Obama Retirement Plan: White House to Help 30 Million Access Plans

President Obama has a plan that his administration says may help 30 million more Americans gain access to retirement savings plans.

The president is expected to outline the Obama retirement plan in his fiscal 2017 budget.

Currently, one-third of all working Americans do not have access to a retirement plan through their jobs, according to the White House. That statistic includes 75% of people working part-time and 50% of the small business workers.

Obama Retirement Plans
Can Obama increase retirement savings for those not saving now?

Additionally, Americans are very unlikely to save for retirement on their own if they are not given access to a retirement plan through their employer, the White House says. Only 10% of working Americans without an employer plan put aside savings in their own retirement accounts.

How the plans will help

One of the Obama retirement plan expected proposals would make it easier for different small businesses to come together and provide retirement savings plans for their employees, The Hill reports. Specifically, the president is hoping to enable more employers to share the costs of administering retirement savings plans for their workers.

Obama is also expected to propose tax credits for employers who provide or expand their retirement coverage, as well as making it easier for part-time workers to gain access to retirement plans. Additionally, the administration is expected to to propose requiring employers that do not provide their own retirement plans to enroll workers in individual retirement accounts (IRAs) automatically.

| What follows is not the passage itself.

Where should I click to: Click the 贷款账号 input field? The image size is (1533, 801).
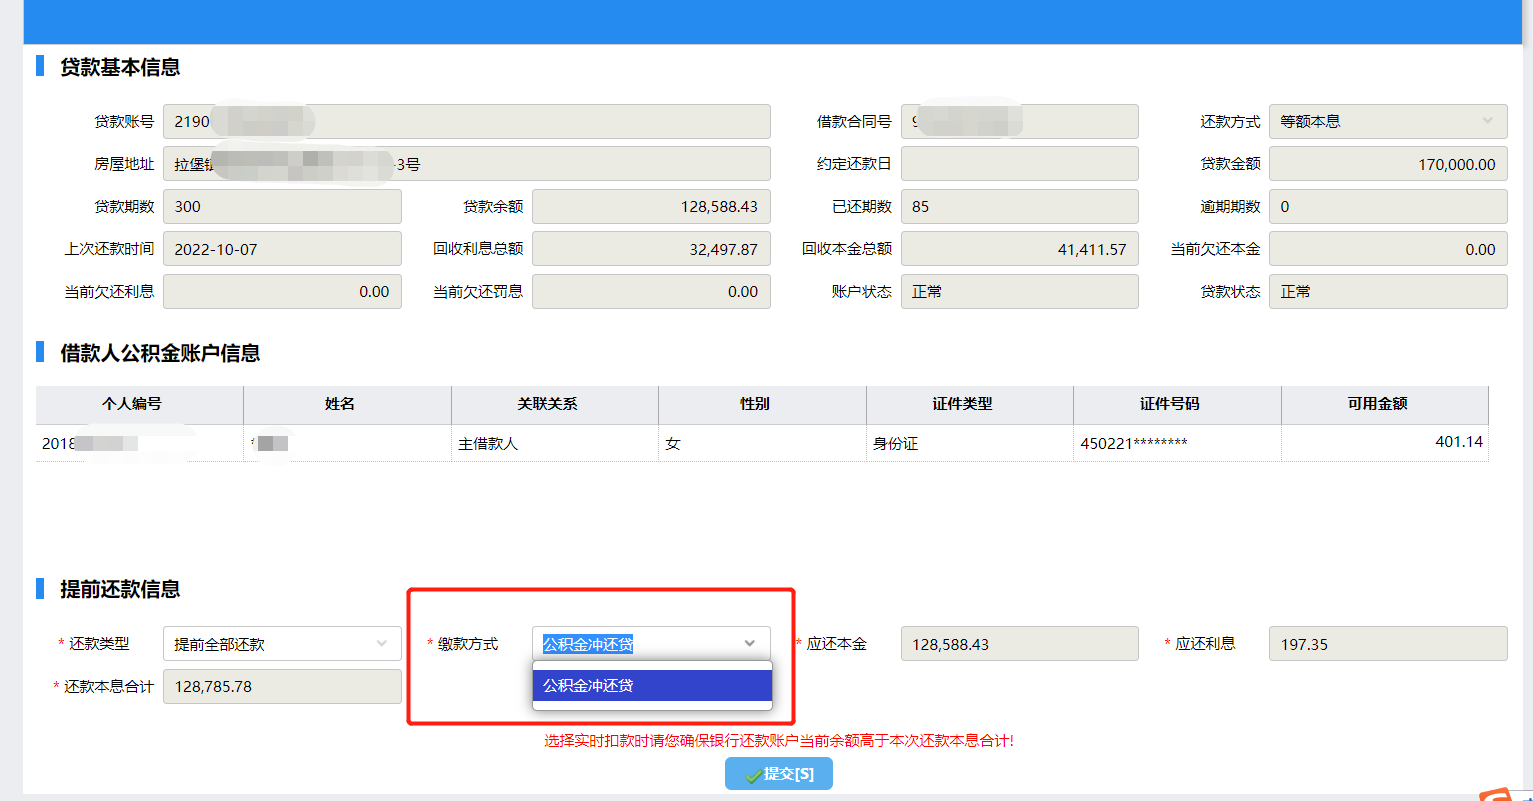pos(466,121)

Obama is also planning to create new rules that make it easier for individual states to come up with their own ideas to increase retirement saving.

How you can help yourself

Providing people with increased access to retirement savings plans can be beneficial, but problems with saving for retirement are more related to individuals’ behavior, according to some certified financial planners. As humans, we aren’t very good savers to begin with.

So, what are some steps an employee can take if his or her employer doesn’t offer a retirement savings plan?

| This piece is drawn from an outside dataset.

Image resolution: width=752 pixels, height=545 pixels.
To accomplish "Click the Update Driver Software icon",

First, the employee can ask his or her employer why they don’t have one, says Corey Purkat, a certified financial planner who is also the founder and CEO of Northwoods Fiduciary Advisors in Minneapolis.

The question might prompt the employer to reconsider, but regardless of whether a plan is offered, ultimately the employee always has the option to start his or her own retirement plan.

“At the end of the day, we have to be responsible for ourselves,” Purkat says.

The bottom line? Saving money for retirement can be inherently difficult.

“Saving takes discipline,” he explains.

Still, there’s hope that more and more private employers will begin to offer retirement savings plans.

“I believe that the private industry is doing a much better job of having retirement plans in place for businesses, and more and more businesses are starting to add retirement plans every single day,” Purkat says.

If you are on your own, using a retirement calculator can help you know how much to save — which can be a great motivator for saving.